What you should do: Lift out, unaltered, the lines of the material below between the line holding "This screenshot has height=542, width=1568." and the line holding "Image resolution: width=931", counting both.

Exercise data:
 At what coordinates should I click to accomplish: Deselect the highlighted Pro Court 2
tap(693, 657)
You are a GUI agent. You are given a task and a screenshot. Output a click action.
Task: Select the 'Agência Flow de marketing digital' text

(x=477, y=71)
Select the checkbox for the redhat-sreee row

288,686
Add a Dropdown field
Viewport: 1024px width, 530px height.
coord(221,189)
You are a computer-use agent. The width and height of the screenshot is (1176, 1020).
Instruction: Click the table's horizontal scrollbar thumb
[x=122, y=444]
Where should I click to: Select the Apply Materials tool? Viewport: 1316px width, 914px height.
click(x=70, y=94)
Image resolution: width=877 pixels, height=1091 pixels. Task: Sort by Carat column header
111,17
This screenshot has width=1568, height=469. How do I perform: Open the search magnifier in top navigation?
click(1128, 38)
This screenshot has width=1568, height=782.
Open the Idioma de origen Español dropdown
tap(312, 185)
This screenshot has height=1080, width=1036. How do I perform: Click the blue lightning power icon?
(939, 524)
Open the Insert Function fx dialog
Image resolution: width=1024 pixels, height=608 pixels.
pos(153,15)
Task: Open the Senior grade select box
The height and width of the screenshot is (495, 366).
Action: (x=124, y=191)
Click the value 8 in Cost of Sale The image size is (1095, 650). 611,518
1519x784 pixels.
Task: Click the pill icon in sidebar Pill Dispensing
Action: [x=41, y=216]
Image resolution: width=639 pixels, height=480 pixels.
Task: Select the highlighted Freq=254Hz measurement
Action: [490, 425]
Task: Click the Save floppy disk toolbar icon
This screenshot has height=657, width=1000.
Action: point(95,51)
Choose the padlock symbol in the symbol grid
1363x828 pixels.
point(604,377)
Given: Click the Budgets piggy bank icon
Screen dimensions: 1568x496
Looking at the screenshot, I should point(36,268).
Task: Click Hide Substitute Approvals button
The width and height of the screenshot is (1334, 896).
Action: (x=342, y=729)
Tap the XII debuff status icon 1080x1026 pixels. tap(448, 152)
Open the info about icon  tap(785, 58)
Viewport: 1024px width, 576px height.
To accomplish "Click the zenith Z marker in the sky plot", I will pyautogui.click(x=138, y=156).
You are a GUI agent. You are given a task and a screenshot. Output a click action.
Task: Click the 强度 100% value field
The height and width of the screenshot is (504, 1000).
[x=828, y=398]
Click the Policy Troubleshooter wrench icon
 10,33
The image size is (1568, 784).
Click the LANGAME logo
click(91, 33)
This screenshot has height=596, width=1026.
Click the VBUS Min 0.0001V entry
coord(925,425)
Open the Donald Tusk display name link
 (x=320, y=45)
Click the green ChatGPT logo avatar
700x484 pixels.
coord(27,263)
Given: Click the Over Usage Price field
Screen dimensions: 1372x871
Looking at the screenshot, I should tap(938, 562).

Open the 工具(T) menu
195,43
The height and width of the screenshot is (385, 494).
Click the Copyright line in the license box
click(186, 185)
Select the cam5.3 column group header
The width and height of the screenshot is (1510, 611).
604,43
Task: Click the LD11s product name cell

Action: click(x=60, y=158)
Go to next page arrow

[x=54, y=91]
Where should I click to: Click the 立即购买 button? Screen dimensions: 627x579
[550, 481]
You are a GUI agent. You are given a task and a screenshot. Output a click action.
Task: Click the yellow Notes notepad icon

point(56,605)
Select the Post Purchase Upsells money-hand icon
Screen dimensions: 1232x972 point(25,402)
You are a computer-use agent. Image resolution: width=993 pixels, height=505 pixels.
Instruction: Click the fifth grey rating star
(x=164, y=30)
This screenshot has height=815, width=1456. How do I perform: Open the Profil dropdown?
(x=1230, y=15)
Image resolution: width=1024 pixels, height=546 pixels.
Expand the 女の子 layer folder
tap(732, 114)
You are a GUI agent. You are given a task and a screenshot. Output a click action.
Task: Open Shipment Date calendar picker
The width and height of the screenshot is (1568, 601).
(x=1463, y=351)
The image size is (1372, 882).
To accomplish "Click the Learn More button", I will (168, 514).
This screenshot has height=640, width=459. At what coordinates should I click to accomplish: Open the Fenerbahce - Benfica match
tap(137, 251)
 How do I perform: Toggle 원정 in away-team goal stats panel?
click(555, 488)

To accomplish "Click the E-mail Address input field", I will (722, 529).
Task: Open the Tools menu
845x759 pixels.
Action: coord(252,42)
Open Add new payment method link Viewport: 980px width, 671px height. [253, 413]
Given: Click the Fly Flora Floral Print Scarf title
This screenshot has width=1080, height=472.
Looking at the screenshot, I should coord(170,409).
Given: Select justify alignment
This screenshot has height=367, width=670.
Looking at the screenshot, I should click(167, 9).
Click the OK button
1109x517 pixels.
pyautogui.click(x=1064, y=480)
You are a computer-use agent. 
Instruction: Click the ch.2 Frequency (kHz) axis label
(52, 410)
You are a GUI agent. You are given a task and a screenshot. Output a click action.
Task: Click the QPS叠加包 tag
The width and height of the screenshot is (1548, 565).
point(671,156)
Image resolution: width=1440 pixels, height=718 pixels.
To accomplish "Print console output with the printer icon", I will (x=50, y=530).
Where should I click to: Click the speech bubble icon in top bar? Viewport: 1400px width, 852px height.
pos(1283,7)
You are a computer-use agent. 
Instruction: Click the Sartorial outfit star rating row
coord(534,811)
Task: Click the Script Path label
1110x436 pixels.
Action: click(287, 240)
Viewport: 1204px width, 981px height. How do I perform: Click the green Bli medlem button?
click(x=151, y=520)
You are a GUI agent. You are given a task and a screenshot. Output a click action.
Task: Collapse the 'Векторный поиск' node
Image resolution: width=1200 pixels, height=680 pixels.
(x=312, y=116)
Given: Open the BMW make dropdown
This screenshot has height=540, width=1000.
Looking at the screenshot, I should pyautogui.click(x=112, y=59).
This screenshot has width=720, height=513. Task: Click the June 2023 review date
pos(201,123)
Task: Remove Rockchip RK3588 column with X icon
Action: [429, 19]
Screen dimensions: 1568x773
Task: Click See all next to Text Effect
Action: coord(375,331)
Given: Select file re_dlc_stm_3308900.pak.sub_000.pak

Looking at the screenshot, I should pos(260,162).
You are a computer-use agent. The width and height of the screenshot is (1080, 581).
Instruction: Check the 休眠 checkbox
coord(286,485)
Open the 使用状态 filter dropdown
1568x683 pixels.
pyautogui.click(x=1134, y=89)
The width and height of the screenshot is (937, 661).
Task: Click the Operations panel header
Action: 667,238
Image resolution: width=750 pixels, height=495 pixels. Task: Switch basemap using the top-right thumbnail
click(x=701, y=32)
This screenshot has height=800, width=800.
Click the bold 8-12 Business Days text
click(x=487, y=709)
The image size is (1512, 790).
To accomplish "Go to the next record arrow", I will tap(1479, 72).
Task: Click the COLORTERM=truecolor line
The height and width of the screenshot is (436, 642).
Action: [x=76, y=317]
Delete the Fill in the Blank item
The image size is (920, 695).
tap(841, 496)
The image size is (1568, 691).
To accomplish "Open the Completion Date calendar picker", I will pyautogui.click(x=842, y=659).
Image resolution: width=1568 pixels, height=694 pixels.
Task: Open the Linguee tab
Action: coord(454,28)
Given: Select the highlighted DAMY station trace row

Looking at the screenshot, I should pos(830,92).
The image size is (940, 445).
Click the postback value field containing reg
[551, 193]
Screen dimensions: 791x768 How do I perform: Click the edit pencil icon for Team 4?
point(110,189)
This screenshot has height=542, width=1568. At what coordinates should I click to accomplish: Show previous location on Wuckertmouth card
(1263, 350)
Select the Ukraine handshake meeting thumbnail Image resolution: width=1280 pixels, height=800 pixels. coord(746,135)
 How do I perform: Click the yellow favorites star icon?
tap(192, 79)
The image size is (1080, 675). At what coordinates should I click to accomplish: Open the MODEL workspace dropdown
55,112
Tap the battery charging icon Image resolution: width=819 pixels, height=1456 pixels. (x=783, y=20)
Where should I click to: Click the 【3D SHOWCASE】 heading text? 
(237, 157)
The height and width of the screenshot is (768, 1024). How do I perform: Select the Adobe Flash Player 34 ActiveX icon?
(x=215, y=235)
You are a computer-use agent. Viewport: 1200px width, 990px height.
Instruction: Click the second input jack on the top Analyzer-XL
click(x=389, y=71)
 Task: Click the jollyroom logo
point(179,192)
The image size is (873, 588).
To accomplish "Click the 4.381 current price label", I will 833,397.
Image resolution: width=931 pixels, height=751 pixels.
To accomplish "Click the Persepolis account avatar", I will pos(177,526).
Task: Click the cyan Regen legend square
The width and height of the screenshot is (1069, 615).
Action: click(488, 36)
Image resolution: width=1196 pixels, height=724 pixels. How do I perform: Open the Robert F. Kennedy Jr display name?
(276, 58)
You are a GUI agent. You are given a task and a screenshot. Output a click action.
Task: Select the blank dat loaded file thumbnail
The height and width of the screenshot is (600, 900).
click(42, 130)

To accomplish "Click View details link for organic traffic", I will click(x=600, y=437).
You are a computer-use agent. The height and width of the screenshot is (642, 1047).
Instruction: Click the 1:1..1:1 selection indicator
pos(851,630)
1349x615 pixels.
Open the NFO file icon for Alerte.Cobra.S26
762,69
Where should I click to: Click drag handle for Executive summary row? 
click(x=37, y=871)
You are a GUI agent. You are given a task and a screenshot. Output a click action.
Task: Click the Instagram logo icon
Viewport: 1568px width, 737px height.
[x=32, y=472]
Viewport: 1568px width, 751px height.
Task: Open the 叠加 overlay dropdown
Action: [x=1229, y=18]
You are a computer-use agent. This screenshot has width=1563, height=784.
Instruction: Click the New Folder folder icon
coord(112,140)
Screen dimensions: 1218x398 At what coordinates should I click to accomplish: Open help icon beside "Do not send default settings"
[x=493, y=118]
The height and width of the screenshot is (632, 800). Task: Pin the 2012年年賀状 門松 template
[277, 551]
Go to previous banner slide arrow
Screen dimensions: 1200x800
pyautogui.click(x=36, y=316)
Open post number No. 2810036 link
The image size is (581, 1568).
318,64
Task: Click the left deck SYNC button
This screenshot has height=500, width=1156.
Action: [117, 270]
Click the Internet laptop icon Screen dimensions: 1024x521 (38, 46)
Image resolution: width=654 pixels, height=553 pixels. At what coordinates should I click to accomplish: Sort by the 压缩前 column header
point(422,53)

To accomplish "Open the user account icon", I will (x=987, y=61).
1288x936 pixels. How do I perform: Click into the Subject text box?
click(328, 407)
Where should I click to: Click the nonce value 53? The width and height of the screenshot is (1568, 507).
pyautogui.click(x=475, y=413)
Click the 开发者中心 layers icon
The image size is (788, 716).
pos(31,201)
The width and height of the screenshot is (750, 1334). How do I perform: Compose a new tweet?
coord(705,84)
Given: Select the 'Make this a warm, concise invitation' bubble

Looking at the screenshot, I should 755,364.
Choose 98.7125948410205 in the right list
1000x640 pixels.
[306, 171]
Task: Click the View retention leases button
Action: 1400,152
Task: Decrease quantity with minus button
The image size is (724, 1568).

Exercise response:
This screenshot has height=542, width=1568. At what coordinates should I click to accomplish: Show previous location on Wuckertmouth card
(1263, 350)
Select the Ukraine handshake meeting thumbnail Image resolution: width=1280 pixels, height=800 pixels. coord(746,135)
 How do I perform: Click the yellow favorites star icon?
tap(192, 79)
The image size is (1080, 675). At what coordinates should I click to accomplish: Open the MODEL workspace dropdown
55,112
Tap the battery charging icon Image resolution: width=819 pixels, height=1456 pixels. (x=783, y=20)
Where should I click to: Click the 【3D SHOWCASE】 heading text? 
(237, 157)
The height and width of the screenshot is (768, 1024). How do I perform: Select the Adobe Flash Player 34 ActiveX icon?
(x=215, y=235)
You are a computer-use agent. Viewport: 1200px width, 990px height.
Instruction: Click the second input jack on the top Analyzer-XL
click(x=389, y=71)
 Task: Click the jollyroom logo
point(179,192)
The image size is (873, 588).
To accomplish "Click the 4.381 current price label", I will 833,397.
Image resolution: width=931 pixels, height=751 pixels.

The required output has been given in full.